SON DAKİKA
Madencilik Pazartesi 24 Şubat 2025 02:52

TÜRKİYE'NİN MADENCİLİK GÜCÜ VE KÜRESEL POZİSYONU

Türkiye, dünya bor rezervlerinin %73'üne sahip olup, doğal taş ihracatında lider konumdadır. Güçlü altyapı, eğitimli iş gücü ve devlet teşvikleriyle madencilikte küresel rekabet avantajı elde etmektedir

Türkiye'nin madencilik gücü ve küresel pozisyonu

Türkiye, zengin maden çeşitliliği, güçlü rezervleri ve stratejik konumuyla küresel madencilik sektöründe önemli bir oyuncu haline gelmiştir. Türkiye’nin maden yatakları, özellikle doğal taşlar ve bor gibi değerli kaynaklarıyla dikkat çekmektedir. Türkiye, dünya genelindeki doğal taş rezervlerinin %40'ını, bor rezervlerinin ise %73’ünü elinde bulunduruyor. Bunun yanı sıra, Türkiye’nin bor ticaretindeki küresel payı %62’ye ulaşırken, doğal taş ihracatında da dünya lideri konumundadır. Türkiye'nin sahip olduğu bu güçlü kaynaklar, ülkenin madencilik sektöründe rekabetçi avantajlar elde etmesini sağlamaktadır.
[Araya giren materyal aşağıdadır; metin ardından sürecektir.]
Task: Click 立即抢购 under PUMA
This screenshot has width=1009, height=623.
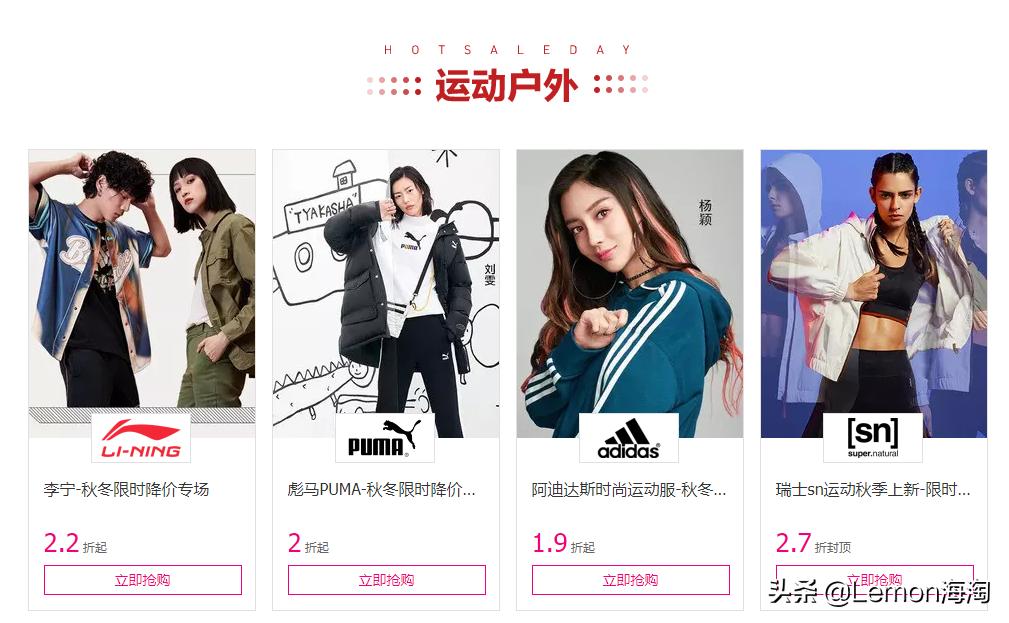Action: coord(387,580)
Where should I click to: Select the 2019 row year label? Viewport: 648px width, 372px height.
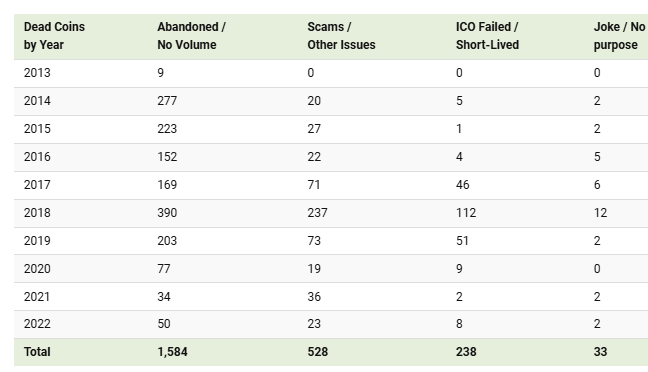(x=37, y=241)
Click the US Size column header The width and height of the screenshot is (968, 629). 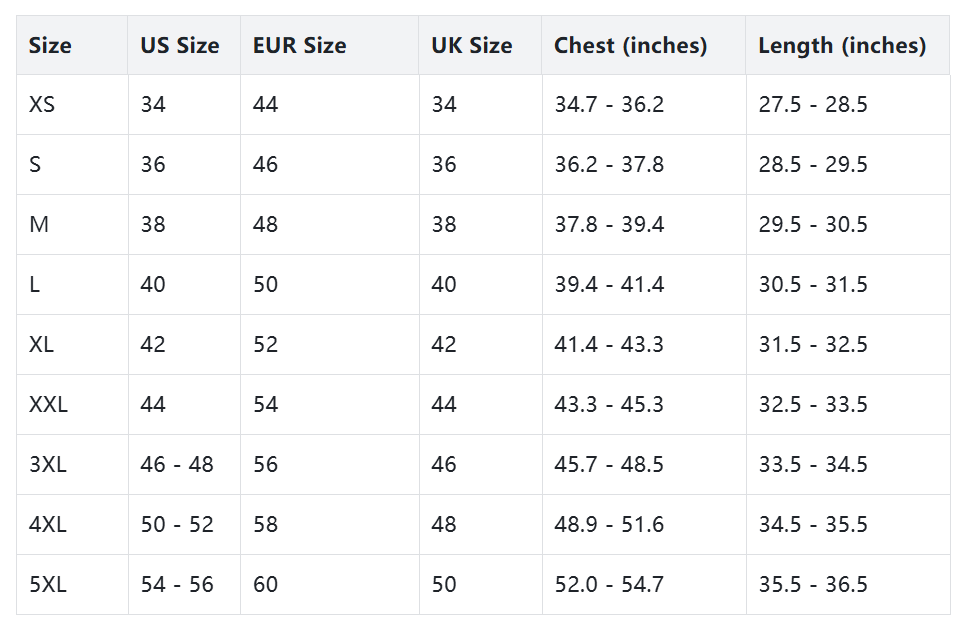pos(180,45)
Türkiye, dünya genelinde önemli maden rezervlerine sahip olmakla kalmaz, aynı zamanda bu rezervlerin işlenmesi ve ticaretinde de etkin bir rol oynamaktadır. 2021 yılında Türkiye’de gerçekleştirilen küresel bor ticareti oranı %62 olarak kaydedilmiş, Türkiye'nin bor ticaretindeki küresel etkisi artmıştır. Ayrıca, Türkiye'nin linyit rezervi ve altın üretimi gibi değerli doğal kaynakları, ülkenin madencilik sektörü üzerindeki etkisini artırmaktadır. 2022’de Türkiye, 31 ton linyit üretmiş ve altın üretimi de önemli bir seviyeye ulaşmıştır.
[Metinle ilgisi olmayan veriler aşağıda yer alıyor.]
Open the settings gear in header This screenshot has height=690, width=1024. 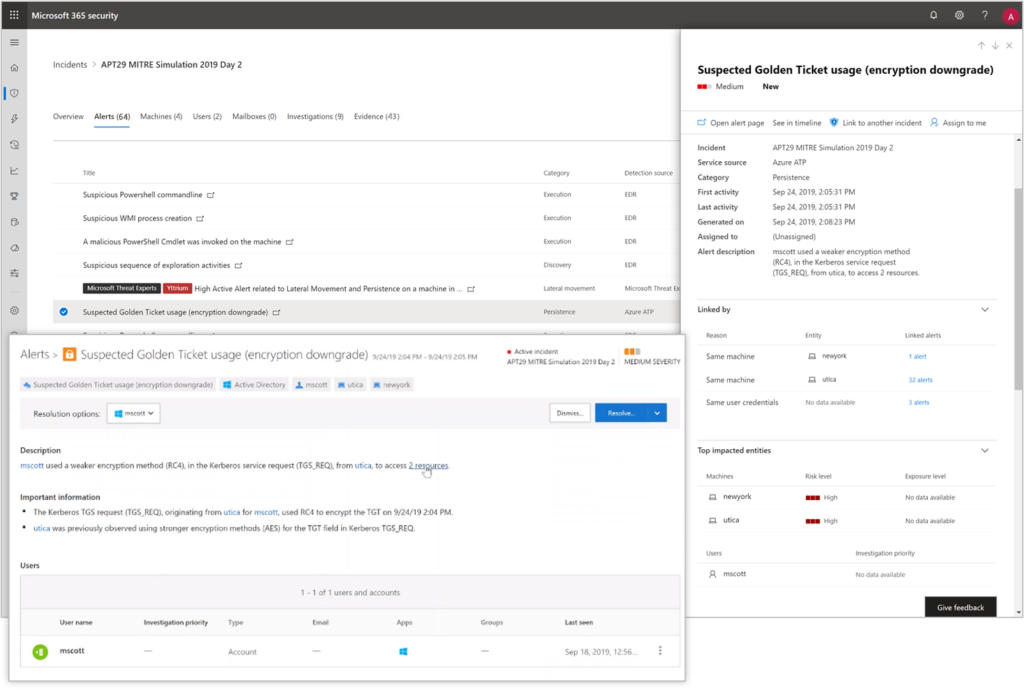coord(959,15)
2021’de madencilik sektörünün Türkiye GSYİH içindeki payı %1,33 iken, 2022’de bu oran %1,36’ya yükselmiştir. 2020’de madencilik sektörünün toplam üretim değeri 83,01 milyar TL iken, 2022’de bu rakam %58 artarak 131,5 milyar TL'ye ulaşmıştır. Bu büyüme, Türkiye’nin madencilik sektöründe sağladığı ilerlemenin ve sektörün küresel rekabetteki etkisinin bir göstergesidir. Türkiye’nin madencilik sektöründe sağladığı bu büyüme, yalnızca doğal kaynaklar açısından değil, aynı zamanda sektördeki iş gücü, altyapı ve devlet teşvikleri ile de desteklenmektedir.

Türkiye’nin madencilik sektöründeki en büyük avantajlarından biri, ülkenin genç, dinamik ve eğitimli iş gücüdür. Türkiye’de 38 şehirde 12 maden mühendisliği bölümü bulunmakta ve 2023 yılında Maden Mühendisleri Odası’na kayıtlı 19.609 maden mühendisi bulunmaktadır. Bu nitelikli iş gücü, Türkiye’nin madencilik sektörüne büyük katkı sağlamaktadır. Ayrıca, Türkiye’nin lojistik avantajları, önemli pazarlara yakınlık ve cazip devlet teşvikleri, yatırımcılar için Türkiye’yi çekici bir pazar yapmaktadır. 2023 yılı itibariyle Türkiye, madencilik sektörüne 171 milyon ABD doları doğrudan yabancı yatırım çekmeyi başarmıştır. Bu durum, Türkiye’nin madencilik sektöründeki büyüme potansiyelini ve ülkenin küresel pazarlardaki rekabetçi konumunu gösteren bir diğer önemli göstergedir.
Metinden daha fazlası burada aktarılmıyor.